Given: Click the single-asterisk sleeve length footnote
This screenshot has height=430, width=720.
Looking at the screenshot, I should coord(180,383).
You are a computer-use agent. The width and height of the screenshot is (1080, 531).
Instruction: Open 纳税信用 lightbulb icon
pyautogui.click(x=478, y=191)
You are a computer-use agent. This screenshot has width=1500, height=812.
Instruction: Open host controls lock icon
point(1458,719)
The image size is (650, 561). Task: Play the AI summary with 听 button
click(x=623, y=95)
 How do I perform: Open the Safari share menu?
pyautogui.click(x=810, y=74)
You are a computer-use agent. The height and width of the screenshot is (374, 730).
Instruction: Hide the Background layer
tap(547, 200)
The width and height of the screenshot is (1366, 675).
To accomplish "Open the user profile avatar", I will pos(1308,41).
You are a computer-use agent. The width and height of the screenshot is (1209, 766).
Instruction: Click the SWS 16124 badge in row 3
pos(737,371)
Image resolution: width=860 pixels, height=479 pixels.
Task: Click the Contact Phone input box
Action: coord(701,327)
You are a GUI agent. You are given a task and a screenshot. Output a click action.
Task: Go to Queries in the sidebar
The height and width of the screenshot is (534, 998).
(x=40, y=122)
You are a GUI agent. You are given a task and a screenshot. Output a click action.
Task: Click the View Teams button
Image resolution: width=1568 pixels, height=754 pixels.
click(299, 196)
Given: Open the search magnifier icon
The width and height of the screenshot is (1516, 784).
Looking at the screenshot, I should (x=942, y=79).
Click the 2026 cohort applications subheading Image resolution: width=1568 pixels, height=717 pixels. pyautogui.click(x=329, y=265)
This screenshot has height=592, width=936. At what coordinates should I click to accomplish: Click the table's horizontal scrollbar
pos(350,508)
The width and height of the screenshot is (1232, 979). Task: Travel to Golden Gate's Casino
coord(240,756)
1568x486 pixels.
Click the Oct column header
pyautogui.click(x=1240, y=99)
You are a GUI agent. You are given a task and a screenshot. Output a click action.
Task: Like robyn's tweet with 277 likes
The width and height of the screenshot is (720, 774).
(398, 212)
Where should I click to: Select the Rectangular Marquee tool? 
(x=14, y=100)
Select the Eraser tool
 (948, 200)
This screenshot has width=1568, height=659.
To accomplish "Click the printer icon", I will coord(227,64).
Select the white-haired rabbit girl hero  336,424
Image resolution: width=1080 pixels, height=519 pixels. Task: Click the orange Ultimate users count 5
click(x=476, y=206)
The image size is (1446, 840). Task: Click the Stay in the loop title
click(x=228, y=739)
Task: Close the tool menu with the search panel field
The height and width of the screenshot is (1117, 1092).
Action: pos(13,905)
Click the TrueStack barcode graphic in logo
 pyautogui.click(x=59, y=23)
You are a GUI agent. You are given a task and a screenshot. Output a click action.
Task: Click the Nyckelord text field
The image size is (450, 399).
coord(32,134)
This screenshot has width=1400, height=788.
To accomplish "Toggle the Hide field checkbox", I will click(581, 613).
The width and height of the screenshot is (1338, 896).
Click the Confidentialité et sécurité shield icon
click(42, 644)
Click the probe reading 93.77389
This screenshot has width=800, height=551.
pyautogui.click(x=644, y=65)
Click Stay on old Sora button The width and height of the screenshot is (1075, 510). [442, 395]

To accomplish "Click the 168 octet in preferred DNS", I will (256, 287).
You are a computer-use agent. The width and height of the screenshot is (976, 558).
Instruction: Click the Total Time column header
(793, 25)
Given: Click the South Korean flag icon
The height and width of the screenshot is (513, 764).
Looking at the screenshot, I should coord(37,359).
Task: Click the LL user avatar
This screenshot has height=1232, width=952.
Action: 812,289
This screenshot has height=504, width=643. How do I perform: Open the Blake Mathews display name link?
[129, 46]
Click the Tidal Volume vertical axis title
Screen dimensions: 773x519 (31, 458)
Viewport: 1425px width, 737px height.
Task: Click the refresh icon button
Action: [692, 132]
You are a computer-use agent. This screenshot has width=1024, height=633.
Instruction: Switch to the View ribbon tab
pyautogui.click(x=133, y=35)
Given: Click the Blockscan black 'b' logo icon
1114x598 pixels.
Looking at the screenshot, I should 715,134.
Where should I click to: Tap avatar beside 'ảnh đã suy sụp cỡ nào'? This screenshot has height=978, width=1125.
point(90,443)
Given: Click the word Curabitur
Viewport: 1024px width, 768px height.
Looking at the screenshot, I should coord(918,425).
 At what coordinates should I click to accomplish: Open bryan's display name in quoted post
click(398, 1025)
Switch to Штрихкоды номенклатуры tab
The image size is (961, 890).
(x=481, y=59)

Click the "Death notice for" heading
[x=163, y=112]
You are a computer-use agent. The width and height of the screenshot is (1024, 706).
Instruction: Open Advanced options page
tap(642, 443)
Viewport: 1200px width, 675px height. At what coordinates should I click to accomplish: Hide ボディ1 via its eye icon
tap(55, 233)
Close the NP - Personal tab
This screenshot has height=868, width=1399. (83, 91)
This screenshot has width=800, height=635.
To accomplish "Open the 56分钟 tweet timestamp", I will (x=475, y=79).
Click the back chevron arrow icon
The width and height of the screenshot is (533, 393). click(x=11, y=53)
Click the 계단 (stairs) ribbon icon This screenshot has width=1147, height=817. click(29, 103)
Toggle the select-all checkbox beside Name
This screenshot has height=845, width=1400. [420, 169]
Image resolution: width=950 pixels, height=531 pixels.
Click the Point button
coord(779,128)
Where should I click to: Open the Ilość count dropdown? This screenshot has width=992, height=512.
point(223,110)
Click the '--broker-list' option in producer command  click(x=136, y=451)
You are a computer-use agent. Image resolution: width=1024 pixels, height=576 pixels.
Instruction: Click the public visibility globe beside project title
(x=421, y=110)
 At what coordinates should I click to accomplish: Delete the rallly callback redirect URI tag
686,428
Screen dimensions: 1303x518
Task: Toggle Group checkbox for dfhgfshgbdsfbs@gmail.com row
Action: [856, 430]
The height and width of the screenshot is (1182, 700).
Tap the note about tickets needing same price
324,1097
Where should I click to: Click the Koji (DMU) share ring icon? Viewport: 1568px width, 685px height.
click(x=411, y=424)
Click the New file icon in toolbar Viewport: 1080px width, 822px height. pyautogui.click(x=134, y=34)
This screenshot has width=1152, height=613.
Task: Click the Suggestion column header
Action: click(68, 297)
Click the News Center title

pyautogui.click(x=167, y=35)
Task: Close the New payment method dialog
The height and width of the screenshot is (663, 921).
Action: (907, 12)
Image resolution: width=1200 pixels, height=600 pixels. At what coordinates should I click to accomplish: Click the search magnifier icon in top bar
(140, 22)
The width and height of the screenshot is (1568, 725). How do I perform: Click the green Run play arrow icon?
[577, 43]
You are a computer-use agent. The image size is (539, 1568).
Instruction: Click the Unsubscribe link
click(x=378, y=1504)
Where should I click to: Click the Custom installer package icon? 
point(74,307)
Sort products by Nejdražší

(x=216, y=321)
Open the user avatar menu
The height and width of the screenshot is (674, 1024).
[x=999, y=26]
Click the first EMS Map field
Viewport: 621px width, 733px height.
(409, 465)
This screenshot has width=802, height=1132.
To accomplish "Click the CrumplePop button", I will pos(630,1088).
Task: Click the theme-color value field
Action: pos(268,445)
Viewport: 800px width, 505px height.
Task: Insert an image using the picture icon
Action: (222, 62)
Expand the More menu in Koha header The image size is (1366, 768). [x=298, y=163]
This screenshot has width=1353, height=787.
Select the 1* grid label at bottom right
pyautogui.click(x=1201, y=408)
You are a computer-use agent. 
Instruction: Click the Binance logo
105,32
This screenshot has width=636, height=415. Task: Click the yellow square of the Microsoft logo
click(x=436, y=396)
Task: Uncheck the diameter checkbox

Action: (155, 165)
=====
= TO DO =
Reproduce, word for word and in full, only the lines above that start at the line with "How do I perform: Open the Safari" and run through the line with "Click the 2026", both ends included.

= SOLUTION TO THIS TASK =
 How do I perform: Open the Safari share menu?
pyautogui.click(x=810, y=74)
You are a computer-use agent. The height and width of the screenshot is (374, 730).
Instruction: Hide the Background layer
tap(547, 200)
The width and height of the screenshot is (1366, 675).
To accomplish "Open the user profile avatar", I will pos(1308,41).
You are a computer-use agent. The width and height of the screenshot is (1209, 766).
Instruction: Click the SWS 16124 badge in row 3
pos(737,371)
Image resolution: width=860 pixels, height=479 pixels.
Task: Click the Contact Phone input box
Action: coord(701,327)
You are a GUI agent. You are given a task and a screenshot. Output a click action.
Task: Go to Queries in the sidebar
The height and width of the screenshot is (534, 998).
(x=40, y=122)
You are a GUI agent. You are given a task and a screenshot. Output a click action.
Task: Click the View Teams button
Image resolution: width=1568 pixels, height=754 pixels.
click(299, 196)
Given: Open the search magnifier icon
The width and height of the screenshot is (1516, 784).
Looking at the screenshot, I should (x=942, y=79).
Click the 2026 cohort applications subheading Image resolution: width=1568 pixels, height=717 pixels. pyautogui.click(x=329, y=265)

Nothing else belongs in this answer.